Start of Entries provided

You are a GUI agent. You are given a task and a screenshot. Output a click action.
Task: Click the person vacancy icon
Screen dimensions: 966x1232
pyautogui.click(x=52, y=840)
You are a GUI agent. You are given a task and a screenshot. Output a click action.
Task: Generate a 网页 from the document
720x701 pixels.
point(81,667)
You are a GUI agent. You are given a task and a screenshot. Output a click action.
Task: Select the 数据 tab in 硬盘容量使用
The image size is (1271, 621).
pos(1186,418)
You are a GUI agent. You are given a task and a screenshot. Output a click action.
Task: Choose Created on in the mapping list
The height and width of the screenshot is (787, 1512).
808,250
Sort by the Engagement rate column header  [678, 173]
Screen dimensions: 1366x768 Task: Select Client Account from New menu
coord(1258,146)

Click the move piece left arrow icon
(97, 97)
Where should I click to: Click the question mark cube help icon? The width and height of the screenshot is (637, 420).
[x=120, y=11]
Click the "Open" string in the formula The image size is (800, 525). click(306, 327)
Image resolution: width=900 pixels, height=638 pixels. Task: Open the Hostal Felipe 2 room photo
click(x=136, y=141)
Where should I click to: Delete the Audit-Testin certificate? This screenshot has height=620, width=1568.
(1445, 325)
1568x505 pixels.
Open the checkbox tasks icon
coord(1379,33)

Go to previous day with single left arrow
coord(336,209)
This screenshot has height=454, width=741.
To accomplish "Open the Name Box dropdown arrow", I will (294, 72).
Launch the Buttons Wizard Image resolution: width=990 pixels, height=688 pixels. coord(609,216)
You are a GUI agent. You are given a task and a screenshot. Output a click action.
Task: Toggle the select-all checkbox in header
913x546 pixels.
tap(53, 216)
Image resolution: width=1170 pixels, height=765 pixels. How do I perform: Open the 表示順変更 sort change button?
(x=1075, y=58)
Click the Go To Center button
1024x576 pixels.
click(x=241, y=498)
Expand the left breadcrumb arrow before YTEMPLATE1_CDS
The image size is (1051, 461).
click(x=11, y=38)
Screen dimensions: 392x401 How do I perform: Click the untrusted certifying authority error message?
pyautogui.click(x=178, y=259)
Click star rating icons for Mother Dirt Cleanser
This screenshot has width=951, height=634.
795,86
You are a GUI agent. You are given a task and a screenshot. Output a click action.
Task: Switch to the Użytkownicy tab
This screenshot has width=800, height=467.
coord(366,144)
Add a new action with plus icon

End of Entries provided

Work request ->
Every line in the data that holds the string "header" should be returned.

Answer to the problem ->
Sort by the Engagement rate column header  [678, 173]
Task: Toggle the select-all checkbox in header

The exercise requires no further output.